Vanity Fair

Symbolism, Imagery, Allegory

Not the magazine. Or the novel. Or the movie adaptation of the novel. We're talking here about the original Vanity Fair, the allegory that these and many other cultural productions are referencing. It's basically Sin City—half Vegas, half Amsterdam, and all trouble.

In The Pilgrim's Progress, there's an unusual narrative shift when the narrator himself (as opposed to one of the dream characters) enters to explain the history and character of Vanity Fair. It's the setting for one of the longest stops on Christian's journey, the place where Faithful is martyred, and, as the narrator tells us, one of Beelzebub's special real estate holdings. Reading Bunyan's description of the place, however, it's a little hard not to get sucked into the allure. It's glamour, glitz, fashion, and power, and everything is buyable.

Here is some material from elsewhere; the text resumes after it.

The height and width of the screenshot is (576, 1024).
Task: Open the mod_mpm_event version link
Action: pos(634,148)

Bunyan's inspiration for the allegory of Vanity Fair comes from Ecclesiastes, which opens with the lines: 

Vanity of vanities, saith the Preacher, vanity of vanities; all is vanity. What profit hath a man of all his labor which he taketh under the sun? One generation passeth away, and another generation cometh: but the earth abideth for ever. (Ecclesiastes 1:2-4

Instead of personal vanity (like saying "Oh, he's so vain about his hair"), the word here means something more like "worthless" (like "All his efforts were in vain: the man remained bald"). The things of the present moment in life—possessions, wealth, power, even our own bodies—mean nothing since they'll only pass away.

To the Puritans, the things of this Earth weren't nearly as valuable as the everlasting life they believed they'd be rewarded in heaven. They thought that placing any kind of value on material things was mutually exclusive to valuing the gifts of God. This is the situation at Bunyan's Vanity Fair, and it's the source of the hostility between the townspeople and the pilgrims.

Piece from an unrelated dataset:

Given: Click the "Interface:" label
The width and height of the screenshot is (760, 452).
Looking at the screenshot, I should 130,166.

Through this conflict, Bunyan is able to express the ideological conflict between Christian values and the influence of the material world. The people of Vanity Fair think Christian and Faithful are completely insane, calling them "bedlams" (Bedlam was the name of a notorious insane asylum, and is also a synonym for Hell or chaos). The pilgrims' clothing and speech (P473) make them really stick out in Vanity Fair, in the same way that the Puritans totally stuck out in 17th-century English society. Bunyan and his fellow Puritans were constantly mocked for their complete disregard of fashion—you might remember the white bonnets and black clothing from The Crucible. 

Who lives there? In a way, it sort of sounds like everyone in Europe. This is one of the few places in the story where Bunyan references actual places (see "Setting" for more on this): "here is the Britain Row, the French Row, the Italian Row, the Spanish Row, the German Row, where several sorts of vanities are to be sold" (P469). Bunyan also talks some smack about the "the ware of Rome." With this, he's taking a shot at the Catholic Church, saying that it is just as "vain" and greedy as any power-hungry nation.

The situation of Vanity Fair, then, when Christian and Faithful step into it, is the real world in miniature. As Bunyan saw it, all of Europe was vain, worldly, and completely at odds with the principles of real Christians... just like Vanity Fair.

This opposition is dramatized in the trial of Faithful and Christian. To Lord Hategood (who is modeled off of the real Lord Kellynge who presided at Bunyan's own trial), Faithful owns up to the accusations brought against him. Like the Gospel accounts of Jesus's own trial and crucifixion, Faithful makes no attempt to justify himself and keeps his calm.

This attitude is itself justified, of course, by the way his soul is triumphantly carried to heaven in the chariot:

They therefore brought him out, to do with him according to their law; and first they scourged him, then they buffeted him, then they lanced his flesh with knives; after that, they stoned him with stones, then pricked him with their swords; and last of all, they burned him to ashes at the stake. Thus came Faithful to his end. Now I saw, that there stood behind the multitude a chariot and a couple of horses waiting for Faithful, who (so soon as his adversaries had dispatched him) was taken up into it, and straightway was carried up through the clouds with sound of trumpet, the nearest way to the celestial gate. (P500)

This final moment underlines the vanity of Vanity Fair, literally demonstrating that there is a very real life after death that outlasts all the money, pleasure, and power of all the Vanity Fair merchants combined. What happens in Vanity Fair stays in Vanity Fair... until it goes to Hell.